Native American Flute Design and Construction - edwardkort/WWIDesigner GitHub Wiki

I thought it would be informative if I laid out the design steps I use in creating a NAF. It is my hope that WIDesigner makes many of those steps much less painful and more accurate. Text in bold represents activities to be performed with the aid of WIDesigner.

In brief:

  1. Specify the key, sound mechanism, head space, fingering pattern, and bore diameter at the foot of the flute.

  2. Using playability constraints, iteratively perform layout calculations for bore taper (position and slope) and finger hole position/size.

  3. Craft the flute without finger holes. Measure the as-built bore profile and wall thickness. Voice the flute and measure sound mechanism parameters.

  4. Recalculate hole layout.

  5. Tune the flute.

Initial Specification

  • Key: the NAF, because it has such a limited tonal range (typically an octave plus a third), is made in keys from A2 to A5. The design "sweet spot" is F4 to Bb4. Outside of that range, because the NAF is a keyless instrument, hole spacing raises issues.

  • Sound mechanism: this includes flue/channel shape and flue-end type. This geometry allows the production of various tone type (bell-like [odd-number harmonics] or more complex tones), volume, and tone quality (clean or breathy). The various geometries have a fairly dramatic effect on instrument layout and tuning.

  • Head space: flutes with larger head space are easier to play, and the overblown octave can be tuned by the length of the head space. However, the second-octave notes become much more difficult to tune.

  • Fingering pattern: there are a relatively small number of "formal" fingering patterns for the NAF. I consistently use one that encompasses the chromatic and second-octave notes.

  • Bore diameter at the foot: this value, independent of bore taper, determines the tone quality and timbre of the lowest few notes. Various makers use very different values for the bore diameter. I'm in the "large bore" school.

Pre-construction Design Calculations

In this stage, the bore profile is varied until the finger hole layout and sizes meet playability constraints while maintaining the desired tuning accuracy. Historical data for the fipple geometry is use at the point. It would be very nice to estimate tone characteristics at this point, but I have no software that achieves these calculations.

Finger hole constraints include:

  • Hole spacing between the holes played with each hand: the NAF is usually made as a 6-hole flute, 3 holes covered by each hand. Depending on the intended player's hand size, the maximum hole spacing within each triplet of holes will be between 1.1" and 1.4"; the minimum hole spacing is 0.8".

  • Hole spacing uniformity: there is a standard aesthetic in NAF construction that requires the holes in each triplet to be uniformly spaced. There is no requirement that the spacing of the two triplets are equal, however.

  • Hole size: because holes in the NAF are covered by fingers, holes typically should not have a diameter greater that 0.45". Minimum hole size must be sufficient to cleanly play the notes; software support would help here.
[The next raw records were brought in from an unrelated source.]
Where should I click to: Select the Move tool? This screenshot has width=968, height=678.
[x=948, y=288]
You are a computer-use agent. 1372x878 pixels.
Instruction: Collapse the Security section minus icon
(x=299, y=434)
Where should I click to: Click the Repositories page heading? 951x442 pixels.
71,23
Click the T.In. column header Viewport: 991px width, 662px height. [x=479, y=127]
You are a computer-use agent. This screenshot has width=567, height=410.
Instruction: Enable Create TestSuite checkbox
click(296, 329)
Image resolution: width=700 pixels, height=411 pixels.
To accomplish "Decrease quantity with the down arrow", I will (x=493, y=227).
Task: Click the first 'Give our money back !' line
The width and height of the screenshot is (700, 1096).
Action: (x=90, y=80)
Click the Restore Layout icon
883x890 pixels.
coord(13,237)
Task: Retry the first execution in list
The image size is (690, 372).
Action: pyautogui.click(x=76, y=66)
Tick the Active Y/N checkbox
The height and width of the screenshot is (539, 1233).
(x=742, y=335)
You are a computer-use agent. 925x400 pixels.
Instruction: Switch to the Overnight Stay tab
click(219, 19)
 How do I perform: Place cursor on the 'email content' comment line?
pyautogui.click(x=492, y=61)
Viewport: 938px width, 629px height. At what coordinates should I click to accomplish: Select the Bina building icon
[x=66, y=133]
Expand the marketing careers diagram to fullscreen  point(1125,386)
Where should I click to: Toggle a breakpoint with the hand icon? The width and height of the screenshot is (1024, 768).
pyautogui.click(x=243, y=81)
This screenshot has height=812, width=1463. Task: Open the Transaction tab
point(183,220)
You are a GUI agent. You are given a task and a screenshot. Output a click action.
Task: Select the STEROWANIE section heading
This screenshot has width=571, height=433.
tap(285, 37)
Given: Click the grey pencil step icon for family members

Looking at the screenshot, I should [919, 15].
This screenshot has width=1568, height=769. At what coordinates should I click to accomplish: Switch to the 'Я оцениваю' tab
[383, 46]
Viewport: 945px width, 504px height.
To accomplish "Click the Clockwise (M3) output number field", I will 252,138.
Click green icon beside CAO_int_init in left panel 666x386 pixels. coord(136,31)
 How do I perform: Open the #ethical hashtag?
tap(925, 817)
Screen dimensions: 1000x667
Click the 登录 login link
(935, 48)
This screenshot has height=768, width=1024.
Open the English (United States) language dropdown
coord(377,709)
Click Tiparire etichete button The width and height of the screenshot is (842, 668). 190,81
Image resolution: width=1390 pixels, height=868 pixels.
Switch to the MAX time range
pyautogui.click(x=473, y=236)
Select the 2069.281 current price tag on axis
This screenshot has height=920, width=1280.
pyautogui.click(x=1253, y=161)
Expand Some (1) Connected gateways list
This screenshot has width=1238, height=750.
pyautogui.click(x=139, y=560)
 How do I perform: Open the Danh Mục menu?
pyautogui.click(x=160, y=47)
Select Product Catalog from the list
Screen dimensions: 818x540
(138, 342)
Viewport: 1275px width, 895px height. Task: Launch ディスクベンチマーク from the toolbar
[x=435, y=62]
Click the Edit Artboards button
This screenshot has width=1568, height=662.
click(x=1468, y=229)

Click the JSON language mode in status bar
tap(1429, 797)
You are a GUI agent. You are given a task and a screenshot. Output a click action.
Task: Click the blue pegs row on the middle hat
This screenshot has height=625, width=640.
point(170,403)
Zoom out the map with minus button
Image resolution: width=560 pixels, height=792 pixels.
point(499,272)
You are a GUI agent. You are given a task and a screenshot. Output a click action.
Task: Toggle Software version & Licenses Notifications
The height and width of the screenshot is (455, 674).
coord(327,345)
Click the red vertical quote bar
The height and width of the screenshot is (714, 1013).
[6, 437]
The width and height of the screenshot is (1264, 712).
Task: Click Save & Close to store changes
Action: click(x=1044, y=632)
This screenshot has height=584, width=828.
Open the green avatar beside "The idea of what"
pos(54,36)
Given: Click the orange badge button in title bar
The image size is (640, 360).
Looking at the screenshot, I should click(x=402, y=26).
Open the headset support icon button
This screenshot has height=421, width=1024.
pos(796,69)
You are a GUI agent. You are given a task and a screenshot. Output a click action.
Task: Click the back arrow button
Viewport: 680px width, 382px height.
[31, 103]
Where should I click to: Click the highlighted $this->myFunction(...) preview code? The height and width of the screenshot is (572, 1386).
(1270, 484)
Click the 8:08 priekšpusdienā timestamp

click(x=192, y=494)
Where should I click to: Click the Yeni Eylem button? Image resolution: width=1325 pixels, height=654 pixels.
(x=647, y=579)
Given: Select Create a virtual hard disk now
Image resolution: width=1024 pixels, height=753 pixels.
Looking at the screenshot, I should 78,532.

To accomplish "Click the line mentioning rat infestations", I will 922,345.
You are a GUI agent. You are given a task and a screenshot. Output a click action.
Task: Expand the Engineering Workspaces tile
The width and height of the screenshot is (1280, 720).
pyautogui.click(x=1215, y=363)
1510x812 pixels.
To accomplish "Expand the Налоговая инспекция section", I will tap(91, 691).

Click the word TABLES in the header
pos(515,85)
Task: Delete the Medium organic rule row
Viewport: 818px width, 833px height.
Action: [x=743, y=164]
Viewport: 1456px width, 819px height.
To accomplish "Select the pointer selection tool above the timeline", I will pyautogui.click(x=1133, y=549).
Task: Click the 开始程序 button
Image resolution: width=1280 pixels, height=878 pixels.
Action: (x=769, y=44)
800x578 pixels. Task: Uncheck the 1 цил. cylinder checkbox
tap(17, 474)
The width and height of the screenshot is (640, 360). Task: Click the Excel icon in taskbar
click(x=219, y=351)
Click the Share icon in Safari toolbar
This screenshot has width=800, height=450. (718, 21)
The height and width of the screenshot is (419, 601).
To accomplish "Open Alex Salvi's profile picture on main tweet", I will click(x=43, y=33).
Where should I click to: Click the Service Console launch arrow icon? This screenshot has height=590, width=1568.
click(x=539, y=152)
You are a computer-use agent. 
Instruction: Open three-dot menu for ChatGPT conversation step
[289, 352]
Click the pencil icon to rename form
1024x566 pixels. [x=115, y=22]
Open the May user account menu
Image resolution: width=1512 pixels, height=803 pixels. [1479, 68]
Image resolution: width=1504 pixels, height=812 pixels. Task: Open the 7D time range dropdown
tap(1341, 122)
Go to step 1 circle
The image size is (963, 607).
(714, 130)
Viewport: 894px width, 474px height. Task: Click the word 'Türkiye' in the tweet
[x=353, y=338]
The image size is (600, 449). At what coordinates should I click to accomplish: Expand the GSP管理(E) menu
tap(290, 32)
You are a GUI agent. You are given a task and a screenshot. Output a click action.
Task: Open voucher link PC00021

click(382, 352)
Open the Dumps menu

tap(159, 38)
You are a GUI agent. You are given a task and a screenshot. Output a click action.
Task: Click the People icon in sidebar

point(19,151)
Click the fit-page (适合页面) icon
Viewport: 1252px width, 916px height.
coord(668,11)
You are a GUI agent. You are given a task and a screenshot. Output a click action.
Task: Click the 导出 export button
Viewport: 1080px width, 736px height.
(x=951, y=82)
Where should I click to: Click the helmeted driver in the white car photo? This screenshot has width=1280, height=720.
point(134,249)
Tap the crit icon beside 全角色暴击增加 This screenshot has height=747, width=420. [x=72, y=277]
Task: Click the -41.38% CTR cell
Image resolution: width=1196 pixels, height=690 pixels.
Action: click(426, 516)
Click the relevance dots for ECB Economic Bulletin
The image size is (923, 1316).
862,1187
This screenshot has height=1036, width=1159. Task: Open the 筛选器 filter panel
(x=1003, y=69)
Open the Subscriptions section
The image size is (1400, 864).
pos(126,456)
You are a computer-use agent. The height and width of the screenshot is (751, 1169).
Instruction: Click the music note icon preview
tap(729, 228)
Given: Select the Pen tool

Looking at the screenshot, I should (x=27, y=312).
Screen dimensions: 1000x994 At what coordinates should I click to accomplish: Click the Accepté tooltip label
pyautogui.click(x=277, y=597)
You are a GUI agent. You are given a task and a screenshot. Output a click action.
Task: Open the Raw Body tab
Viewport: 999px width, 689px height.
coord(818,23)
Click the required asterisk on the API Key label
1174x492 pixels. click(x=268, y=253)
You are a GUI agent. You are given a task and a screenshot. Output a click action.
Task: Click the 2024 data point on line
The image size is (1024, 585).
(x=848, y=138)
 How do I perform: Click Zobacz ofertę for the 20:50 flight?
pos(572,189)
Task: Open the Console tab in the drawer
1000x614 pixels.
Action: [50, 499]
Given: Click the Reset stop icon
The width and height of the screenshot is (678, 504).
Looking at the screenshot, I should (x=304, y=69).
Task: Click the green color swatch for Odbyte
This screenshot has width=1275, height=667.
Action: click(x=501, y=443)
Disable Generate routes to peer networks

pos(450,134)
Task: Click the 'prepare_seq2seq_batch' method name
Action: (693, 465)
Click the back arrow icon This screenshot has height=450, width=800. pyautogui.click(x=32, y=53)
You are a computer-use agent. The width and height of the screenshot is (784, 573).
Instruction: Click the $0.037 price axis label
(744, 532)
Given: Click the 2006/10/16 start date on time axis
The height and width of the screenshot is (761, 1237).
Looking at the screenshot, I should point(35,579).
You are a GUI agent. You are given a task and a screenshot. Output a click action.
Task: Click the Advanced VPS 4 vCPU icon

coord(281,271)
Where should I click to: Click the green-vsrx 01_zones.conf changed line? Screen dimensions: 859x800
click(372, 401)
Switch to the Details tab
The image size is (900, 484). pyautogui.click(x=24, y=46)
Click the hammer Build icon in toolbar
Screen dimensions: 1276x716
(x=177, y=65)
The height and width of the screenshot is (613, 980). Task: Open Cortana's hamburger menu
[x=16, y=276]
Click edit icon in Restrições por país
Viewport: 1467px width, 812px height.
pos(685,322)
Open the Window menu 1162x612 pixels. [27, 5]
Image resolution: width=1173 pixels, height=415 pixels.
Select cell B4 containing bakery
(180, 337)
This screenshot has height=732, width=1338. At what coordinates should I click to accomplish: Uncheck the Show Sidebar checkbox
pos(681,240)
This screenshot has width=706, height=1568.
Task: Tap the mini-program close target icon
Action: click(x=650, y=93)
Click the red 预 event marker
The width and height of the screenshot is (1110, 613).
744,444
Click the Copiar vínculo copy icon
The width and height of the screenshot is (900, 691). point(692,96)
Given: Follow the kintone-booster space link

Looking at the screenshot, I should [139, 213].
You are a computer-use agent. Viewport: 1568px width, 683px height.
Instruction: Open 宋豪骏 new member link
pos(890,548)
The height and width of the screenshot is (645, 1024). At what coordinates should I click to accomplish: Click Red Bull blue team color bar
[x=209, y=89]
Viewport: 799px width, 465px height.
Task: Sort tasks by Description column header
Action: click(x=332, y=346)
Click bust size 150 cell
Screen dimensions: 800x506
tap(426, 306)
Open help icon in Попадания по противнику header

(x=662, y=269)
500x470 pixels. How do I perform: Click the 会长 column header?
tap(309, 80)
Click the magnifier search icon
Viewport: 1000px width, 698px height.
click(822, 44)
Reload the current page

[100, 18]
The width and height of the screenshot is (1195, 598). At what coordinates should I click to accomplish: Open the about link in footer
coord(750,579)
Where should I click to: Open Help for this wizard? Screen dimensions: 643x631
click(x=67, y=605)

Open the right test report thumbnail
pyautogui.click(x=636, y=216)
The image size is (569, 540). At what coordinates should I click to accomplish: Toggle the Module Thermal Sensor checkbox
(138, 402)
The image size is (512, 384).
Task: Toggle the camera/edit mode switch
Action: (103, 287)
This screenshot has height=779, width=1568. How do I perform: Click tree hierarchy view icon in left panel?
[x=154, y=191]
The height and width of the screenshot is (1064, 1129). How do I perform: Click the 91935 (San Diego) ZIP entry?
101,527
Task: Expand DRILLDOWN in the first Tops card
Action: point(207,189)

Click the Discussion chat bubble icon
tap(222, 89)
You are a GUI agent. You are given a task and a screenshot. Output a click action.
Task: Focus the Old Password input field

  • Hole size uniformity: there is a less formal aesthetic that requires hole sizes to vary smoothly as you go up the flute - not monotonic changes, but smooth ones.

Because bore taper has an adverse effect on the playing characteristics and tone quality of the NAF, the taper should be as small as possible. To meet the above hole constraints, I have found that a taper that encompasses only the bottom 3 holes works best.

At this stage, I require a calculated tuning deviation from expected of no more than 5 cents. When I tune the flutes, I can reduce this deviation by shaping (by hand) each hole.

Craft the Flute Blank (no finger holes)

In this stage, the flute is made according to the design determined in the previous stage. I make flutes in two, full-length halves. After crafting and smoothing the bore profile, it is accurately measured (hand-made flutes do not exactly match the design specs). Then the two halves are glued together, the outside of the flute is shaped, and the wall thickness profile is measured.

The flute is voiced in this stage. Then, based on the frequency of the tone played and the measured bore profile, fipple parameters (modeled as an embouchure) are calculated. These parameters replace the historical parameters used in the Pre-construction Design stage.

As-Built Calculations

Using the as-built measurements and parameters, the hole layout calculations are redone using the same design constraints.

Flute Tuning

Using the results of the as-built calculations, the flute is cut to length and the finger holes are drilled undersized. Based on the deviations from perfect tuning, the finger holes are shaped to bring all the notes into tune. The pattern of deviations calculated above guides this shaping. Tuning is an art, balancing constant breath pressure with the expected volume increase of the higher notes during expressive play.